Cet article prévoit la présentation au Parlement avant 2020 d’un rapport sur l’évolution des conditions de pénibilité auxquelles les salariés sont exposés. Il prévoit également qu’une actualisation des critères de pénibilité, définis par le code du travail, peut intervenir après consultation des organisations syndicales.
Ce rapport est une bonne chose. Il faut cependant être vigilant, pour que la dimension « genrée » de la pénibilité au travail ne soit pas ignorée.
Dans le rapport d’information qu’elle a adopté à l’unanimité, Femmes et travail : agir pour un nouvel âge de l'émancipation, la délégation aux droits des femmes et à l’égalité des chances entre les hommes et les femmes avait souligné l’invisibilité de la pénibilité des métiers féminins.
Il n’est pas inutile de nous arrêter quelques instants sur le sujet et de citer les termes de ce rapport.
« Dans une vision restée très masculine de l’organisation du travail, les emplois occupés par les femmes sont considérés, a priori, comme moins lourds, moins astreignants, moins pénibles, et moins dangereux que ceux occupés par les hommes. De ce fait, la dureté des emplois féminins reste systématiquement sous-évaluée », y compris par les femmes elles-mêmes.
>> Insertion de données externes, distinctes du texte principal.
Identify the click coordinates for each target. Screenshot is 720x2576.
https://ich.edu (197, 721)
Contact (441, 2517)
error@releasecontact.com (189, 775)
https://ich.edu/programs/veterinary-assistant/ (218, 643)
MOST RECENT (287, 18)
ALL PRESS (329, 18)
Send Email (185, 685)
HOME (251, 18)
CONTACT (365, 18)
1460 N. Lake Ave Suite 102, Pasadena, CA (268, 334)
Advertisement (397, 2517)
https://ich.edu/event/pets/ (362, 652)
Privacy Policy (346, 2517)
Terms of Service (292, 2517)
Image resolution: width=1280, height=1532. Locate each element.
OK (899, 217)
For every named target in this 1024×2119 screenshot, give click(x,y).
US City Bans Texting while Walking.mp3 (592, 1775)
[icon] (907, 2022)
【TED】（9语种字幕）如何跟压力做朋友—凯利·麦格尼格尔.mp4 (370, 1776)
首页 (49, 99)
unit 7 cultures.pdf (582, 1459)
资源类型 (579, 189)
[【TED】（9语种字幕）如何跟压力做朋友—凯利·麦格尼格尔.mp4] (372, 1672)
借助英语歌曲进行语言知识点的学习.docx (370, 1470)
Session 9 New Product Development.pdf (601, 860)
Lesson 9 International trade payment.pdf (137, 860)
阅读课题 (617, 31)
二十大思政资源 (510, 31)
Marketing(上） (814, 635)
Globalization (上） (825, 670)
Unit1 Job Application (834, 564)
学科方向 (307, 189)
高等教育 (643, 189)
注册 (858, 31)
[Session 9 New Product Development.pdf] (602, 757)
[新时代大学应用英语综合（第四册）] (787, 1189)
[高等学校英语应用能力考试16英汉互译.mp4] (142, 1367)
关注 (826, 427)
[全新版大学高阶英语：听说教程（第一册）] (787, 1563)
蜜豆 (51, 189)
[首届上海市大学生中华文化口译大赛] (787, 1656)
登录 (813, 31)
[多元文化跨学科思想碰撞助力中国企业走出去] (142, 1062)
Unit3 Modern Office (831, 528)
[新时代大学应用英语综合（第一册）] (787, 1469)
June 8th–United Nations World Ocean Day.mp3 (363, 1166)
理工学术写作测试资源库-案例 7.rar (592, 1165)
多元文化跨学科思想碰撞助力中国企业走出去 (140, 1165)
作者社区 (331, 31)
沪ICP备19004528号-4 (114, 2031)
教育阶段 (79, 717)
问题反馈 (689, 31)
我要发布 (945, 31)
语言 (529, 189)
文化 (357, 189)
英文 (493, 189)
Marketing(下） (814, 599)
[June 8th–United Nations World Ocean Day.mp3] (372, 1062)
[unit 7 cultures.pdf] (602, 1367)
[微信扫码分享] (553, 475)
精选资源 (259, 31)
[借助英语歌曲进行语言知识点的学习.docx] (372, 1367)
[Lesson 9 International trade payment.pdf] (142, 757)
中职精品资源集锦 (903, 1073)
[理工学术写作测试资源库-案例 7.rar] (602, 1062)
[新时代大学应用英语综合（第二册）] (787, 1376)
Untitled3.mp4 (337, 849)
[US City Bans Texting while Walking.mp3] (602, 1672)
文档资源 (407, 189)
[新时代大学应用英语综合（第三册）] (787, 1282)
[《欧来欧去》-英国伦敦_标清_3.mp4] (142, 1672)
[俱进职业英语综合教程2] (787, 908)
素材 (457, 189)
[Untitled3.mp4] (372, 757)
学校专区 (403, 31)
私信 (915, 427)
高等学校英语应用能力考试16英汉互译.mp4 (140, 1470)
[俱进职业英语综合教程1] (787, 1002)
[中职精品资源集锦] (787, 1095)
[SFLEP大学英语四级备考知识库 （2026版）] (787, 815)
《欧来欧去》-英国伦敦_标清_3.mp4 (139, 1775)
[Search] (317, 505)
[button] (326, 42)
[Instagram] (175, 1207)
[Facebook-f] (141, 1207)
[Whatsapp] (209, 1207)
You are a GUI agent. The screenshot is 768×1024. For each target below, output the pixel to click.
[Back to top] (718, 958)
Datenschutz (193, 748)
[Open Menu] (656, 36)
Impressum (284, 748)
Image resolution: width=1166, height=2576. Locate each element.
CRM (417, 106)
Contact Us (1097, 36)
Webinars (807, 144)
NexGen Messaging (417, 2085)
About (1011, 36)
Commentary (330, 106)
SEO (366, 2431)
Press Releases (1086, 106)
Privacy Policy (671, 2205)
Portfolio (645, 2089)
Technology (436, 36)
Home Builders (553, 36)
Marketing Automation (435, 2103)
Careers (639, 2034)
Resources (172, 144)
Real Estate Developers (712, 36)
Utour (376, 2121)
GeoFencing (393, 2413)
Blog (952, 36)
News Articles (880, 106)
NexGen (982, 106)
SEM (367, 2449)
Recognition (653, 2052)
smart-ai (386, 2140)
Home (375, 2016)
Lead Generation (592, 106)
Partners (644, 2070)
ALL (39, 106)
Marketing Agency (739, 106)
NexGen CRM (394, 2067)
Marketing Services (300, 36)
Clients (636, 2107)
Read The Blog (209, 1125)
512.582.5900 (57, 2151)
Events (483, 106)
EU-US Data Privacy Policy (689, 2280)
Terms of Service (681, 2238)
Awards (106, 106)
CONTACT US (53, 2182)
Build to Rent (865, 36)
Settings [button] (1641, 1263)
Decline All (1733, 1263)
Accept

« Les responsables de l’Agence nationale pour l’amélioration des conditions de travail ont présenté un exemple concret, tiré d’une enquête réalisée par la Direction de l’animation de la recherche, des études et des statistiques, la DARES. À la question : Portez-vous des charges ? , un homme qui soulève des colis de vingt kilos répondra positivement. Mais une femme travaillant dans le secteur des soins à la personne et qui est amenée à soulever des patients bien plus pesants aura tendance à répondre négativement.
« Autrement dit, la construction de l’appareil statistique concourt à l’invisibilité des pénibilités et des risques des emplois à prédominance féminine. »
C’est pourquoi la délégation sénatoriale aux droits des femmes, saisie de ce projet de loi, a tenu à insister une fois de plus sur l’insuffisante prise en compte des facteurs spécifiques de pénibilité auxquels les femmes sont exposées.
À cet égard, notre délégation a adopté trois recommandations dans son rapport d’information.
La première recommandation, relative à l’articulation entre amplitude horaire, temps partiel et pénibilité, n’a pas pu prospérer, l’article 40 ayant été invoqué.
La deuxième vise à assurer que les négociations s’appuient sur des statistiques adaptées aux facteurs de pénibilité auxquels les femmes sont spécifiquement exposées. Ces données chiffrées devraient mettre un terme à cette sous-évaluation systématique de la pénibilité au féminin.
La troisième vise à garantir que les renégociations avec les partenaires sociaux sur l’actualisation des facteurs de pénibilité définis dans le code du travail seront menées sur la base d’une représentation équilibrée des hommes et des femmes. Cet objectif relève à nos yeux de l’évidence.
Mes chers collègues, ces deux recommandations vont être présentées par Mme la rapporteur. Je vous invite naturellement à adopter l’amendement afférent.